El «Efecto Dominó» del petróleo a 100 dólares
En una rueda de prensa marcada por la incertidumbre, Julie Kozack, directora de Comunicación del FMI, explicó que las perturbaciones en el flujo de gas y petróleo son ya «significativas». Según los cálculos técnicos del organismo, si el precio del barril (que ya superó los $100) se mantiene en estos niveles, las consecuencias serán inmediatas:
- Inflación: Por cada aumento del 10% en el crudo, la inflación general mundial podría subir 40 puntos básicos.
- Producción: Se estima una caída del PIB global de entre el 0.1% y el 0.2%.
- Alimentos en riesgo: La interrupción en los envíos de fertilizantes y el transporte marítimo amenazan con encarecer la canasta básica a nivel internacional.
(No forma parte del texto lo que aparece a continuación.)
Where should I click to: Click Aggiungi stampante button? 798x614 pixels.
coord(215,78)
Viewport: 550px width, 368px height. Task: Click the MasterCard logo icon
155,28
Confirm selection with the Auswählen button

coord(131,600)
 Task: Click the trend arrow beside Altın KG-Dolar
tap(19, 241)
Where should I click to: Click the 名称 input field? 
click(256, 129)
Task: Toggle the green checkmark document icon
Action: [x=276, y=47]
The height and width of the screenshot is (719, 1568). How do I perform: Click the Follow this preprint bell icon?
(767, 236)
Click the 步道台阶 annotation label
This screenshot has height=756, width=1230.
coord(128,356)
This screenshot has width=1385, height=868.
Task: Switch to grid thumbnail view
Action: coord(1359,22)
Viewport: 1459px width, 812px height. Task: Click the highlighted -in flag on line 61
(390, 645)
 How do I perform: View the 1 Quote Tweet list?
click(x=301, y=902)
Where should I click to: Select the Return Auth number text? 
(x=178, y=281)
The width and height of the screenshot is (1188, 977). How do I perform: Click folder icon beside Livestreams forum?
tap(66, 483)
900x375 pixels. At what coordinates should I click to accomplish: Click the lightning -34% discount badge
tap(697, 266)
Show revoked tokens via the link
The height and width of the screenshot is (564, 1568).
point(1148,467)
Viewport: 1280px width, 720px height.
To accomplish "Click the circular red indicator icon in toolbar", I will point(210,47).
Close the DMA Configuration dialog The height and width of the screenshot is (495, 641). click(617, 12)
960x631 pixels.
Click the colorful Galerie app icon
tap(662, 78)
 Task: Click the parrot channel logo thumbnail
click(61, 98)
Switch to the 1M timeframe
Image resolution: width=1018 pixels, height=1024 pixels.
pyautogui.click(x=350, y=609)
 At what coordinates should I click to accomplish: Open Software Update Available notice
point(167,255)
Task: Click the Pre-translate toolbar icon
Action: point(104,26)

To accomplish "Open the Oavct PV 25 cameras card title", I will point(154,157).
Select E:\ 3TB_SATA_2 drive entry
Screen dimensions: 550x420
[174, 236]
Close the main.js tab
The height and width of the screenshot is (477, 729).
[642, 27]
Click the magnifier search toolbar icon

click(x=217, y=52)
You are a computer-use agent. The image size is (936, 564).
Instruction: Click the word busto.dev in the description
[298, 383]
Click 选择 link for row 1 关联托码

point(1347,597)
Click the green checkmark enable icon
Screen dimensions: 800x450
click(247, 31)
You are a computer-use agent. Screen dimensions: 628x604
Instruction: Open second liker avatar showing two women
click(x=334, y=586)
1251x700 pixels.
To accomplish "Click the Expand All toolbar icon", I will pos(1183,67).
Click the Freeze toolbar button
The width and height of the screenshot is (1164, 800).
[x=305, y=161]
Un escenario de riesgos a la baja
Aunque en enero el FMI proyectaba un crecimiento del 3.3% para 2026, Kozack advirtió que esa cifra está bajo asedio. El debilitamiento de la economía dependerá estrictamente de la duración e intensidad del conflicto en el Golfo Pérsico.
«Nuestra evaluación preliminar indica un debilitamiento del crecimiento. El impacto final está atado al alcance de la crisis», matizó la funcionaria.
Próximo informe de abril: El «Termómetro» de la crisis
El FMI anunció que el próximo mes publicará su informe de Perspectivas Económicas Globales (WEO) actualizado. Este documento será clave, ya que recogerá formalmente los efectos de la guerra extendida en la región y ajustará las metas de crecimiento para las principales potencias.
El mundo observa con preocupación cómo la tensión geopolítica no solo redibuja los mapas, sino también los precios de la energía y la comida que llegan a cada hogar.